Es war schon erstaunlich, wie extrem auslösefreudig der frische Triebschnee war. Zum Glück waren die Mengen aber so gering, dass keinerlei Gefahr drohte. In rund 10 Minuten waren wir retour beim Depot am Einstieg. Abfellen und Aufsatteln hiess es, für den Rückweg waren wir nun gegenüber den Fussgängern definitiv im Vorteil. Zuerst gab es sogar noch einige Schwünge im Pulver, dann eine rasante Fahrt auf dem Climber’s Track und schliesslich ging es skatend und schiebend retour nach Valnontey. Nur gerade 20 Minuten braucht dies, zu Fuss dauert es mindestens 3-4x so lange!

Blick in den Talschluss des Valnontey, Teil des Nationalparks am Grand Paradiso 4061m.
Facts

Patri de Gauche II WI4 250m
Material: 6-8 Eisschrauben, 2x50m-Seile reichen gut aus

Klassischer und viel besuchter Eisfall im Valnontey. Die Kletterei ist wirklich sehr schön, die Schwierigkeiten sind nicht anhaltend und waren für die Bewertung von WI4 auch nicht sonderlich hoch.
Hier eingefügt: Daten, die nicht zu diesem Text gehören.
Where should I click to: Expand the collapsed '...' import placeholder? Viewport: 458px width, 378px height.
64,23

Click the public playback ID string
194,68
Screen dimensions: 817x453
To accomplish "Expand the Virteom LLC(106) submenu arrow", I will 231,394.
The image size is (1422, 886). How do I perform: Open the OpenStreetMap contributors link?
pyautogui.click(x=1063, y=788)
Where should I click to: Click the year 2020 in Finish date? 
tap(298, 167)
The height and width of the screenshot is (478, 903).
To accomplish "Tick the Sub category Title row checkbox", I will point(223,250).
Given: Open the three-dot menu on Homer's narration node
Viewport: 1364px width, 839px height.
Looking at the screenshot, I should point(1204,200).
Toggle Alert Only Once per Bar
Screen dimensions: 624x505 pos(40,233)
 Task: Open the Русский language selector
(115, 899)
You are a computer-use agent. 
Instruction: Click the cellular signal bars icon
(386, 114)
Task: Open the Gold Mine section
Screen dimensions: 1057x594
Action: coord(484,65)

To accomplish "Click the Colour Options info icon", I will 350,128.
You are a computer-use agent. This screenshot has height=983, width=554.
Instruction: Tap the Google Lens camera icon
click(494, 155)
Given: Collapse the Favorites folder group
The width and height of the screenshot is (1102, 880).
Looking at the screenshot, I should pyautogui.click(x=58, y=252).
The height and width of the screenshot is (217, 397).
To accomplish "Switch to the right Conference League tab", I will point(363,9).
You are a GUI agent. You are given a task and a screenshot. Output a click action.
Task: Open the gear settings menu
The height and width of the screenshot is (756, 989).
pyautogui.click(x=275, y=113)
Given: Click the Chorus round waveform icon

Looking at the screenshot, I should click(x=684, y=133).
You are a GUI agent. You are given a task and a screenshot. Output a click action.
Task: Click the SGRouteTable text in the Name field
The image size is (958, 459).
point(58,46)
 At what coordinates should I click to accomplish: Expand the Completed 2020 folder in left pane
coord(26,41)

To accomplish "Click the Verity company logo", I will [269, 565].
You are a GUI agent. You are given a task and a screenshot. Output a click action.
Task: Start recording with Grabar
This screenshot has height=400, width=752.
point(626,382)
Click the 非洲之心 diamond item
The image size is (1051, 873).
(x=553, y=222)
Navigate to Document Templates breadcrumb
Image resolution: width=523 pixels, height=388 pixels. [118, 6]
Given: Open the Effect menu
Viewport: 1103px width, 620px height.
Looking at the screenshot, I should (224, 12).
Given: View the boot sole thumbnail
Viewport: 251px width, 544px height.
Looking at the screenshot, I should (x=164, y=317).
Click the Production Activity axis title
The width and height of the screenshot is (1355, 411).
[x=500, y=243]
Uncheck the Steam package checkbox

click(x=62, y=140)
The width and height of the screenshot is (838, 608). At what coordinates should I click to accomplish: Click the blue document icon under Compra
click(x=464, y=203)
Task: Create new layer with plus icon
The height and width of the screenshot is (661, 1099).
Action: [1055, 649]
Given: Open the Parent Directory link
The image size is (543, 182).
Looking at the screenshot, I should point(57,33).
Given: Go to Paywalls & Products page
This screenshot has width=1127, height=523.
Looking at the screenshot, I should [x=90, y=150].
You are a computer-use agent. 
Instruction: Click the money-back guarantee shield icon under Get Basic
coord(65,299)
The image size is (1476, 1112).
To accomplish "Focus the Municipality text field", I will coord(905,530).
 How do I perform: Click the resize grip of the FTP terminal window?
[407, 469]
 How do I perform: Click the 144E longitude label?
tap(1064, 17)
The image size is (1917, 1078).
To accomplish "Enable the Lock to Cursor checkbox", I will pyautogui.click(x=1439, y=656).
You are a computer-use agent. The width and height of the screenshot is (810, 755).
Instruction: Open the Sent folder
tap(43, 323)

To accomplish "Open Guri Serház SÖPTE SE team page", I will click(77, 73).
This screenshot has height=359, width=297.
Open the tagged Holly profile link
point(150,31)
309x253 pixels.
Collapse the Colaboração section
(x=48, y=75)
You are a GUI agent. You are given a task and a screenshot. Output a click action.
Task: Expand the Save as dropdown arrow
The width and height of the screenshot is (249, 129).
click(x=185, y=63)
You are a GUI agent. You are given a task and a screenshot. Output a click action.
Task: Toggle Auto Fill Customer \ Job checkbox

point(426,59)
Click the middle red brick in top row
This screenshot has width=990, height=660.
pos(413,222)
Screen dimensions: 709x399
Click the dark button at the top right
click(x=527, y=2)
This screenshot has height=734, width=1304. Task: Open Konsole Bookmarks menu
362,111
Aber gut, im Eis machen die Bedingungen natürlich immer viel aus. Besonders stimmungsvoll ist die obere Wand, mit der homogenen Startlänge und der einzigartigen Goulotte zum Ausstieg. Der ziemlich weite Zustieg ins Tal hinein kann zwar gut zu Fuss erfolgen, denn meistens ist gespurt. Insgesamt deutlich schneller und bequemer ist man aber definitiv mit den Ski.